Making for a Better Brain With Walking
By walking 30 minutes or more a day you will not only increase the blood flow to your brain, but you will also get your body into shape. Regardless of what your art form is, you will benefit physically and will also show an invogorated sense of well-being that will improve both your intellect and creative talents. While walking you may also want to participate in some creativity exercises that we will soon have posted. Walking is especially good for your brain, because it increases blood circulation and the oxygen and glucose that reach your brain. Walking is not strenuous, so your leg muscles don't take up extra oxygen and glucose like they do during other forms of exercise. As you walk, you effectively oxygenate your brain. Maybe this is why walking can "clear your head" and help you to think better.
Movement and exercise increase breathing and heart rate so that more blood flows to the brain, enhancing energy production and waste removal. Studies show that in response to exercise, cerebral blood vessels can grow, even in middle-aged sedentary animals.
Studies of senior citizens who walk regularly showed significant improvement in memory skills compared to sedentary elderly people.
Walking also improved their learning ability, concentration, and abstract reasoning. Stroke risk was cut by 57% in people who walked as little as 20 minutes a day When the cognitive abilities of elderly women were compared, those who walked regularly were less likely to experience age-related memory loss and other declines in mental function.
University of California at San Francisco researchers measured the brain function of nearly 6,000 women during an eight-year period.
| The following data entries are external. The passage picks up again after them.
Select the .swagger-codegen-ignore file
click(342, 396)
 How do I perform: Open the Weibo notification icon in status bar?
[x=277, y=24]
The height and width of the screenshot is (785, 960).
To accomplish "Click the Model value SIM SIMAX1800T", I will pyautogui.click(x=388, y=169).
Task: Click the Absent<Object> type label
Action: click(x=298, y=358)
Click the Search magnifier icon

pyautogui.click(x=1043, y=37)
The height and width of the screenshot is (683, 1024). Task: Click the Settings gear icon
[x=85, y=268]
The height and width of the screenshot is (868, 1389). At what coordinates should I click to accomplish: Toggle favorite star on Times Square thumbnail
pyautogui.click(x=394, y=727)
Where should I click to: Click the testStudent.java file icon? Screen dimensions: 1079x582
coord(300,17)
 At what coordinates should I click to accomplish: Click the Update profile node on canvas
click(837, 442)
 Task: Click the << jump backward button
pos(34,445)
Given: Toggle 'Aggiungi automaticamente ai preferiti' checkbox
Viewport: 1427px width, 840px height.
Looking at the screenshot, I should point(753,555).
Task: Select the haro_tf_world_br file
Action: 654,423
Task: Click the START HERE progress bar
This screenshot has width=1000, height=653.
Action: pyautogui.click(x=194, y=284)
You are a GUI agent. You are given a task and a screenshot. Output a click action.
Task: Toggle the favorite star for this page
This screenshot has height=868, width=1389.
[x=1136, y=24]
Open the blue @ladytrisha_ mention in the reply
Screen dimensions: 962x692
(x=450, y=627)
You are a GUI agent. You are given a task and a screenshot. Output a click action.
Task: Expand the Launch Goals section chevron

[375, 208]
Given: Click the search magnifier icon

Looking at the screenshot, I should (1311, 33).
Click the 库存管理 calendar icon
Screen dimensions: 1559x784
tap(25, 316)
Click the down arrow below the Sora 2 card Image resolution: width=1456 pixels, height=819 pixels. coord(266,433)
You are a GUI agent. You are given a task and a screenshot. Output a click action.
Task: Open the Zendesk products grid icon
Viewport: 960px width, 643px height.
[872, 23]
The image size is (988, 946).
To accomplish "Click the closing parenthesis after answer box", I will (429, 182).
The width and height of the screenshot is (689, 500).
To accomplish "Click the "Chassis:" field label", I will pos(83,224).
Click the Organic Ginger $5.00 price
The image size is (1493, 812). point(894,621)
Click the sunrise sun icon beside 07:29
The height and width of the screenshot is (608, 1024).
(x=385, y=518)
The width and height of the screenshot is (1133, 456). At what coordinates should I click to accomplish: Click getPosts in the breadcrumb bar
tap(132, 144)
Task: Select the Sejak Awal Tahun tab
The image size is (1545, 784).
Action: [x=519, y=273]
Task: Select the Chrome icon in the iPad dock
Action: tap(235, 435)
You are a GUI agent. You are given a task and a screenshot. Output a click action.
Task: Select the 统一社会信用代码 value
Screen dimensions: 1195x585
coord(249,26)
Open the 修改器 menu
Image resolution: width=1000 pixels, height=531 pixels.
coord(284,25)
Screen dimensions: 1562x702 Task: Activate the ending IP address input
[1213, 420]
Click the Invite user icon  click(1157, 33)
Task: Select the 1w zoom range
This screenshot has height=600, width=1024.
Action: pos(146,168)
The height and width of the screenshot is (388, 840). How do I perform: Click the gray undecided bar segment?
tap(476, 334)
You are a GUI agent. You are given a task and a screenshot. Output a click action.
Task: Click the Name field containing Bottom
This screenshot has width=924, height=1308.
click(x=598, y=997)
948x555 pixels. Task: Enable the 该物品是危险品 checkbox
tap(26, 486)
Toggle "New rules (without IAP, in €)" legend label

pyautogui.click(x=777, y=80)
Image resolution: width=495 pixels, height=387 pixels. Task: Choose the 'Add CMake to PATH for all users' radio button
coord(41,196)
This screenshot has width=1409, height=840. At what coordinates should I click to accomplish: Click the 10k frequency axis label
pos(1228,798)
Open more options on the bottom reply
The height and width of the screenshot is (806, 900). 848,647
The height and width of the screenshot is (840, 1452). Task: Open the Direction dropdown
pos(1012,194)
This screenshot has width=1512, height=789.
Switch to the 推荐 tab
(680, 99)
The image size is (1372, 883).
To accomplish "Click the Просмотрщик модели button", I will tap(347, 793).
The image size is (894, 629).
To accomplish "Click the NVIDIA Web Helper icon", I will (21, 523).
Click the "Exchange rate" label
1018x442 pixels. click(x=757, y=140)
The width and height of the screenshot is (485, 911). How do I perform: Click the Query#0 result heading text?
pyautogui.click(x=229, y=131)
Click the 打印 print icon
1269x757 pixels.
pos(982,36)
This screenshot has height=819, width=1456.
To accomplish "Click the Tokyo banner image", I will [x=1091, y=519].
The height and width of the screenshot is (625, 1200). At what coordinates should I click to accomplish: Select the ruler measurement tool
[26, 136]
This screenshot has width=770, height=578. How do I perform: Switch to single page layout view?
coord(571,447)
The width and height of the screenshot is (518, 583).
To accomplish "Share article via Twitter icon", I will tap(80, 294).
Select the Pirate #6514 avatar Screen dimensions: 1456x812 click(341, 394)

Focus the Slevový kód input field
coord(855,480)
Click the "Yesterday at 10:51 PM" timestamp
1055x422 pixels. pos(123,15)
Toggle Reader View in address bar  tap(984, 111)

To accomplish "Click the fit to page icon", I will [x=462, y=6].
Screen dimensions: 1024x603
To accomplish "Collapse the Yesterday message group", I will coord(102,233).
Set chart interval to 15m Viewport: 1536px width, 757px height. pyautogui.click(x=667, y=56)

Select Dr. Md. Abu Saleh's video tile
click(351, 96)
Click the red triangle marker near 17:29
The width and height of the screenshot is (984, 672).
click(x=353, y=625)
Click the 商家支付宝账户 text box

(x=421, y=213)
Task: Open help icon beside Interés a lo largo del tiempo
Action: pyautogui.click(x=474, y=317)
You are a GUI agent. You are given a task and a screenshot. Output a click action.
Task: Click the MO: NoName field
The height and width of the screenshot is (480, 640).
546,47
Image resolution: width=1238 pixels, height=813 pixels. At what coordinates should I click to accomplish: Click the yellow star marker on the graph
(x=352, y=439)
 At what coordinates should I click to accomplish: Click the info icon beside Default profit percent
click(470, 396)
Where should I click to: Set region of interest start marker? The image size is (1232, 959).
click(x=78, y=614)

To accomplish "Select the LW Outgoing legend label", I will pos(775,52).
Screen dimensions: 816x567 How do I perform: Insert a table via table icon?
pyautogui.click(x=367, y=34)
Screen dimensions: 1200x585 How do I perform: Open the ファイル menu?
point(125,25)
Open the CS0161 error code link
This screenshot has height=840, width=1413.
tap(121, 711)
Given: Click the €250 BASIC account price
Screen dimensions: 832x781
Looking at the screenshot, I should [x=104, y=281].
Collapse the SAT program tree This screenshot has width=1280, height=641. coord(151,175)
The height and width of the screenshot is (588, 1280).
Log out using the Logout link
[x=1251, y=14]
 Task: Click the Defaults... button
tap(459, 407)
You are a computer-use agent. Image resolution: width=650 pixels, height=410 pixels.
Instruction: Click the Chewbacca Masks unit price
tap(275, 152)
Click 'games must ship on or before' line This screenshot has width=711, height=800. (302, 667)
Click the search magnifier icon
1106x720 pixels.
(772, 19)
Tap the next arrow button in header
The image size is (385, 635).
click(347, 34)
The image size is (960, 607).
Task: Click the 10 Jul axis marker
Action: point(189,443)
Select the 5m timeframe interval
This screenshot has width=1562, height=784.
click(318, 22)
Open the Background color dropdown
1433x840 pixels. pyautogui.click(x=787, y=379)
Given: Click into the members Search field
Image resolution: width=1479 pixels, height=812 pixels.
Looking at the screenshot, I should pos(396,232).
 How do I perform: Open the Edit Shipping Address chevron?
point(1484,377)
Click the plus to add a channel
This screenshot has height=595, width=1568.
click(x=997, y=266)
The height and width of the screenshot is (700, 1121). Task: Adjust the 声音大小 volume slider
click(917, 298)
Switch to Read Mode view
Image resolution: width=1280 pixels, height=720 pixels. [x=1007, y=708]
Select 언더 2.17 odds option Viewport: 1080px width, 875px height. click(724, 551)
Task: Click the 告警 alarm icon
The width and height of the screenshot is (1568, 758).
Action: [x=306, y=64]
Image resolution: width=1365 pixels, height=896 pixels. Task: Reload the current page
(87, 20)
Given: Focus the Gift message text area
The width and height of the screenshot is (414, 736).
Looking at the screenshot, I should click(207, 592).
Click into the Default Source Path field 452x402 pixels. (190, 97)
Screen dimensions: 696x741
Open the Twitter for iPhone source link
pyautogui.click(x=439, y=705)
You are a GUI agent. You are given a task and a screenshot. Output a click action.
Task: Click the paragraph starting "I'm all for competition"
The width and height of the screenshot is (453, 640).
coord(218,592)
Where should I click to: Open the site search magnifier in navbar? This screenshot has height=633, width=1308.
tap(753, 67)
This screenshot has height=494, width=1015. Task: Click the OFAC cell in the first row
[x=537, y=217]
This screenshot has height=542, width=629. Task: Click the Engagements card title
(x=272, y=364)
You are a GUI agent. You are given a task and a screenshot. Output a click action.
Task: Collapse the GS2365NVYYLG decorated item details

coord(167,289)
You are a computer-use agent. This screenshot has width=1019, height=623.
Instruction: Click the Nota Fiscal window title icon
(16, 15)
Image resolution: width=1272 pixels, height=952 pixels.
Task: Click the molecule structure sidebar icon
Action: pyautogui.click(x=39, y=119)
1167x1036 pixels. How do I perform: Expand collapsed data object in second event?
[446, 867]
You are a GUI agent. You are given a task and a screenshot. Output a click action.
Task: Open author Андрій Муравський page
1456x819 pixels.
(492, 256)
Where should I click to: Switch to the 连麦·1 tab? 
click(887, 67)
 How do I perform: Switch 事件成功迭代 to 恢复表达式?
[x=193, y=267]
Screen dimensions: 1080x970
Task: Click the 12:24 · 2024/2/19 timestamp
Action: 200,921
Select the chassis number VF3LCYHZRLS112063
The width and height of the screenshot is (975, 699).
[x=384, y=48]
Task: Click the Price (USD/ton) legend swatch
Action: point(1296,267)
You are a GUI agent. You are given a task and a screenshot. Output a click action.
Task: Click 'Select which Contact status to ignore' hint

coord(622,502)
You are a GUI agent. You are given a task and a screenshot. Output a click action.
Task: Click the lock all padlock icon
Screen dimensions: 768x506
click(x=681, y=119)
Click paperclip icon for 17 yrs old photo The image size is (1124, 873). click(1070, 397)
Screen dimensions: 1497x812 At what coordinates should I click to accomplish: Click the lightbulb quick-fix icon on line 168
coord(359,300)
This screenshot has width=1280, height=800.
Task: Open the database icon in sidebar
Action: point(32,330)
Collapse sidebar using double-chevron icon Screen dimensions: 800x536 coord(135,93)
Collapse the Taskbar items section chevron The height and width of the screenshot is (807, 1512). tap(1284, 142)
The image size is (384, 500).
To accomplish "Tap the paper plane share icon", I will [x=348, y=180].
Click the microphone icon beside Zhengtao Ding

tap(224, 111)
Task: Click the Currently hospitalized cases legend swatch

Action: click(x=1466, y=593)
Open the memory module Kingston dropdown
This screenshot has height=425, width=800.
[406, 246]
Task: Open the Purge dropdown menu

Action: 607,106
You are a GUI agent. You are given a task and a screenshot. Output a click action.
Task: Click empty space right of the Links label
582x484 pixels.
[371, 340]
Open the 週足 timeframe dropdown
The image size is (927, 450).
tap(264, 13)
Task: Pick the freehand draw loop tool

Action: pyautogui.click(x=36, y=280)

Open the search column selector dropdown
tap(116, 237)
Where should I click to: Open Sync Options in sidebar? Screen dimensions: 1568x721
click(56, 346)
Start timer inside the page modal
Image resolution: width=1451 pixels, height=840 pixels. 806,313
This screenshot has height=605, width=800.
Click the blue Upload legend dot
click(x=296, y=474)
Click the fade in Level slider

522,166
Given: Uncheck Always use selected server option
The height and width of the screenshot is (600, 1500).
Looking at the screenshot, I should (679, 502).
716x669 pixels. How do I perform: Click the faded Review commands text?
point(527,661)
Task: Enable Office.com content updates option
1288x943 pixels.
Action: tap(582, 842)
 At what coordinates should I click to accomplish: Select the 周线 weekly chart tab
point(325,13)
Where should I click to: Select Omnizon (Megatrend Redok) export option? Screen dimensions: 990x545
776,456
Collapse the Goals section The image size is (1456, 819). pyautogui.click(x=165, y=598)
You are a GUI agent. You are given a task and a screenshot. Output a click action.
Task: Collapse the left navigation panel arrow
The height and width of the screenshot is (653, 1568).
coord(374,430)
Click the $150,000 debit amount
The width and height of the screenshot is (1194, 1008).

The results were correlated with the women's normal activity level, including their routine walking and stair-climbing.
"In the higher-energy groups, we saw much less cognitive decline," said neurologist Kristine Yaffe, MD. Of the women who walked the least (a half-mile per week), 24% had significant declines in their test scores, compared to only 17% of the most active women (17 miles per week).
It wasn't a matter of all or nothing. "We also found that for every extra mile walked per week there was a 13% less chance of cognitive decline," said Yaffe, who is Chief of Geriatric Psychiatry at the San Francisco Veterans Administration Medical Center. "So you don't need to be running marathons. The exciting thing is there was a 'dose' relationship which showed that even a little is good but more is better."
"In the higher-energy groups, we saw much less cognitive decline" – a protective effect amounting to as much as 40% – according to Yaffe. "This is an important intervention that all of us can do and it could have huge implications in preventing cognitive decline."
In the morning, while you're still in bed, slowly begin to move your toes – any way that feels good. Wriggle, scrunch, and stretch. Move all your toes up and down several times, or work just your big toes. Wiggling your toes activates nerves that stimulate your brain and internal organs.
Do this exercise first thing each morning or after sitting for an extended period of time. It will help you to wake-up and become alert more quickly. Your whole body may feel pleasantly energized. Most important, your first steps – and those throughout the day – will be safer ones. (Falls are the second leading cause of spinal cord and brain injury among people over 65 years old.)